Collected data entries
-- Begin --

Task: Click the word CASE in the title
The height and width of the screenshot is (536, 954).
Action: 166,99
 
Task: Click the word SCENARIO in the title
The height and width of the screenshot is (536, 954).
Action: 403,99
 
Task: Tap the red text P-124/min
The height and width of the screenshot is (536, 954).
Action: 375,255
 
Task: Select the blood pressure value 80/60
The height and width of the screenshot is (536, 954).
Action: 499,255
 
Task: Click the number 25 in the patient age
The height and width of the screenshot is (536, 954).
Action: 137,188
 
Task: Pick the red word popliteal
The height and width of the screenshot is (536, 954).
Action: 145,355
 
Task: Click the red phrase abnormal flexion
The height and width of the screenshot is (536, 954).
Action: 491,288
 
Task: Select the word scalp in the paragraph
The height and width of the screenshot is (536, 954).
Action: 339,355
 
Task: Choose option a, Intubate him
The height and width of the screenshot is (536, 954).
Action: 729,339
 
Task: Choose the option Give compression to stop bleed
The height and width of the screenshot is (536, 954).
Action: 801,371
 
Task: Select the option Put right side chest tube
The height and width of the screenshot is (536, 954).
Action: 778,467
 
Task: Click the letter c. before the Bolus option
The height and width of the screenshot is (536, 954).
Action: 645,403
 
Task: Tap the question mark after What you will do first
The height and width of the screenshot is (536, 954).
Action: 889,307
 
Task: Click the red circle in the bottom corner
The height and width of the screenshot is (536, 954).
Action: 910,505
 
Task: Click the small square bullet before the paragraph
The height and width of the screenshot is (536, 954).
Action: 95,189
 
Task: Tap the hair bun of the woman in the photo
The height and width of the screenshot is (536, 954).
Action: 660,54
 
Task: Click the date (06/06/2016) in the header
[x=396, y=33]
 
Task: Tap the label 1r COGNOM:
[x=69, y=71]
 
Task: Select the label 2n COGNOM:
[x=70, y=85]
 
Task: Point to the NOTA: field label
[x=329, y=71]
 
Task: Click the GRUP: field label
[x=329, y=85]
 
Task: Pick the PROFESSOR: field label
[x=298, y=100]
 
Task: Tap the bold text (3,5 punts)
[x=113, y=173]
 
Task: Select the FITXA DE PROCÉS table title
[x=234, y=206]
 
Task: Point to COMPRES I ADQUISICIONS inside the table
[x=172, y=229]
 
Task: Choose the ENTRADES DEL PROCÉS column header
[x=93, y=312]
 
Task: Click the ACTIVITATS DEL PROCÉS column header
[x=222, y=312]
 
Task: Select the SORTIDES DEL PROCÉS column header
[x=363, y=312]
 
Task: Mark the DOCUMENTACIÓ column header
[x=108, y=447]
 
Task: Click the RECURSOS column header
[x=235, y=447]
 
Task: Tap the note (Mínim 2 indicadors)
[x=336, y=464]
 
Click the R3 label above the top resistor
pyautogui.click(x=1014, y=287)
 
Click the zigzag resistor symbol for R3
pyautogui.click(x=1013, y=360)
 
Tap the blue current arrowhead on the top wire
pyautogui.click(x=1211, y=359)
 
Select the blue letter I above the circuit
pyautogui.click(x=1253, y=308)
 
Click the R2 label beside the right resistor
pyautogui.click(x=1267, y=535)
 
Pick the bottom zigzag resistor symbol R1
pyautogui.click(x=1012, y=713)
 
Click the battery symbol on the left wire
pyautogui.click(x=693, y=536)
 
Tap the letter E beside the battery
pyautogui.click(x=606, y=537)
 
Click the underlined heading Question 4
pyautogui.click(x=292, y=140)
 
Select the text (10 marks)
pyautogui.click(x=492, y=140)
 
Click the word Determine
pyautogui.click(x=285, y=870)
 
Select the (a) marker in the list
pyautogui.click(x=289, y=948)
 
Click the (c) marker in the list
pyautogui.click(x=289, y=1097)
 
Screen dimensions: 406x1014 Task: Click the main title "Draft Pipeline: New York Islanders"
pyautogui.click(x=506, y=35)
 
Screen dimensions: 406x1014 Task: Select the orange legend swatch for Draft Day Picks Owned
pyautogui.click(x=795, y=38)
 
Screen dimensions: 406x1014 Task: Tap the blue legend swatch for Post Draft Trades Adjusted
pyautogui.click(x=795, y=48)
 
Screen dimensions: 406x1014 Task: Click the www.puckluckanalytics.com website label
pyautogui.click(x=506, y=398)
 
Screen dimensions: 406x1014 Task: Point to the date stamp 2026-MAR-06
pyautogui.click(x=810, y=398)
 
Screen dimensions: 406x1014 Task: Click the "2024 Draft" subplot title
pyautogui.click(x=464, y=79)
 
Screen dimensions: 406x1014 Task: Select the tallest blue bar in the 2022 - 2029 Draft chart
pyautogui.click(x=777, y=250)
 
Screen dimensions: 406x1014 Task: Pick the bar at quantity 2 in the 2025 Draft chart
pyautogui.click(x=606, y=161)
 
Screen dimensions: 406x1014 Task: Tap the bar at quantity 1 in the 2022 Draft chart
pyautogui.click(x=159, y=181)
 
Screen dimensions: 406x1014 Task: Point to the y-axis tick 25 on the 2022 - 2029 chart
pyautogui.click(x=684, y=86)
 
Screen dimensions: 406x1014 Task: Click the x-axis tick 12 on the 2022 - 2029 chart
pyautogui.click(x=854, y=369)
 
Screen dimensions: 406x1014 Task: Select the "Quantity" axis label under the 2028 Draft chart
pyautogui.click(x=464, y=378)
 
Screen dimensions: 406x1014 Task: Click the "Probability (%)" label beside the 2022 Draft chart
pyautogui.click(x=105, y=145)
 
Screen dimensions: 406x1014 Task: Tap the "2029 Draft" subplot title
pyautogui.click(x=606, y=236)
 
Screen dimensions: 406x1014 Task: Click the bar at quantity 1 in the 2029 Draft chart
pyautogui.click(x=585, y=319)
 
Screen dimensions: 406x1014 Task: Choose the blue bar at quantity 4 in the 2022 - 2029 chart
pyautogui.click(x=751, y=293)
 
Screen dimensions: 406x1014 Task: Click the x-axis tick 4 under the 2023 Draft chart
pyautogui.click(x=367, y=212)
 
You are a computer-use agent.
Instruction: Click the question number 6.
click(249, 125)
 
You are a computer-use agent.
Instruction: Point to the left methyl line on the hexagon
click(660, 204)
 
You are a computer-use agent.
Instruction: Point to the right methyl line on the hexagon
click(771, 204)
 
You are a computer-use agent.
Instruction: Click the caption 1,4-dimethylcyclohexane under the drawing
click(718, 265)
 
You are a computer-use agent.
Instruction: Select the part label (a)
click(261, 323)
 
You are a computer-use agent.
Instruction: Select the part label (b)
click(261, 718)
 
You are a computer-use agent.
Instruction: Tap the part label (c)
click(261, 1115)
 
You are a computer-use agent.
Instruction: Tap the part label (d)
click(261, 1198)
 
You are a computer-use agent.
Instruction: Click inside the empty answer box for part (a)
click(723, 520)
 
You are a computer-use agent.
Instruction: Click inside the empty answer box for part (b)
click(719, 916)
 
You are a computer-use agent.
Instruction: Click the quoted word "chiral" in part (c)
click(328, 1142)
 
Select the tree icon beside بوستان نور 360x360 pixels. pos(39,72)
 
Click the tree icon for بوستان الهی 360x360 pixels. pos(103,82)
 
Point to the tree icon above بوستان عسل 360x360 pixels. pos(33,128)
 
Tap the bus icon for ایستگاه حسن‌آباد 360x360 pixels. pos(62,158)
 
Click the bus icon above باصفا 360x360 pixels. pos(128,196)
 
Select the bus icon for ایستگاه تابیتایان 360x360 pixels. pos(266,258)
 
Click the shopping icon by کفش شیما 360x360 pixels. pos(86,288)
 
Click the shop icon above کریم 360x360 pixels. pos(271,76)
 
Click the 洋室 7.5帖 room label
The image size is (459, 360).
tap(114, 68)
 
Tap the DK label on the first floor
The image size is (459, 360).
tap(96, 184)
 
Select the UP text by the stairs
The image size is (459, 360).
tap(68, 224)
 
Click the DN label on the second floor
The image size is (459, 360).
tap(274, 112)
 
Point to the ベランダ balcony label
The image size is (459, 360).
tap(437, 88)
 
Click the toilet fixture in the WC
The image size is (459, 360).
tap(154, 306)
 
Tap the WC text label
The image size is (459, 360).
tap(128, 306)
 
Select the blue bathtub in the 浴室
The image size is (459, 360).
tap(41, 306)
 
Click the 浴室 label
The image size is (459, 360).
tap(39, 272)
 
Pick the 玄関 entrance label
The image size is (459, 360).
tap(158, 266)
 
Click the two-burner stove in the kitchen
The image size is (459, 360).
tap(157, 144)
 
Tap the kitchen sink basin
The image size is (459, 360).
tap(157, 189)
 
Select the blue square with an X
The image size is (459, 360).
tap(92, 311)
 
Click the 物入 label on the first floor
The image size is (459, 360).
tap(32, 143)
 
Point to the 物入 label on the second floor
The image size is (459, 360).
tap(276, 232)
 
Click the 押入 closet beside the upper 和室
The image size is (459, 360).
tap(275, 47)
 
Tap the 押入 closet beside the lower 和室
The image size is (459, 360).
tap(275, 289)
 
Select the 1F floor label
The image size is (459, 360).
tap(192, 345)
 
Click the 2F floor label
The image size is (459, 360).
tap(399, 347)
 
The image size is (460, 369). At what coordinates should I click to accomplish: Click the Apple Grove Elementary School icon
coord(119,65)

-- End --

What you have to do: Rewrite the listing lines between the line holding "Click the word Determine" and the line holding "pyautogui.click(x=289, y=1097)", inclusive, and switch every "marker" to "label" while keeping everything else the same.

Exercise answer:
Click the word Determine
pyautogui.click(x=285, y=870)
 
Select the (a) label in the list
pyautogui.click(x=289, y=948)
 
Click the (c) label in the list
pyautogui.click(x=289, y=1097)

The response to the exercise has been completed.